19. Then you feel like everyone thinks you’re infested with moths.

20. You get excited about the cold weather, bundle up in a brand new fluffy jumper, tights, scarf, and boots, then sweat like a beast as soon as you enter a building.

21. You realise you’re only wearing an ugly old vest under your jumper so you have two choices: Sweat like a beast some more, or rock the ugly old vest with your stubbly armpits, feeling naked and on display.

22. You decide to just carry on sweating.

23. Your cheeks go bright red and blotchy from how damn hot every building is.

24. You go to the toilet so you can strip off your jumper and cool down for a moment.

25. You discover you have boob sweat even though it’s late autumn and only 10°C outside.

26. Having learnt from your past mistakes, the next time you go out you wear a thin jumper and jacket.
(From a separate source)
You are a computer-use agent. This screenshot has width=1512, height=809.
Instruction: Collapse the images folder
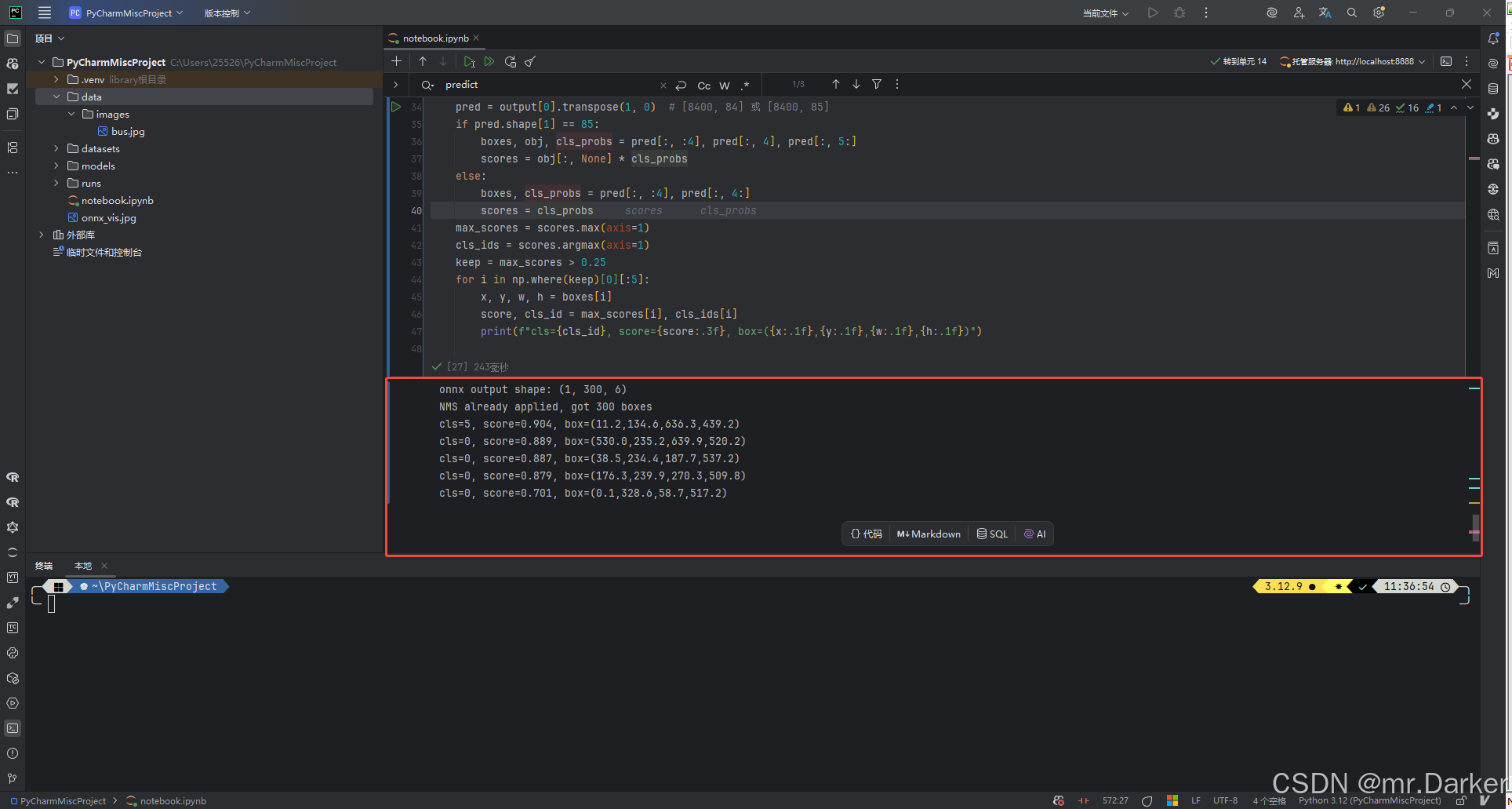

27. You realise you’re fucking freezing the moment you walk just too far to justify going back to your house to change.

28. Your nipples poke through your jumper like a pair of frozen peas.

29. Your skin turns slightly blue and your lips go greyish as all the blood in your body rushes to your vital organs.

30. You feel a scratchy niggle at the back of your throat, and realise it’s sore when you swallow.

31. The virus has seen its chance.

32. You spray cold defense medicine up your nose, and pray the salty trickle running down your throat will work.

33. You sneeze seven times in a row and know it hasn’t.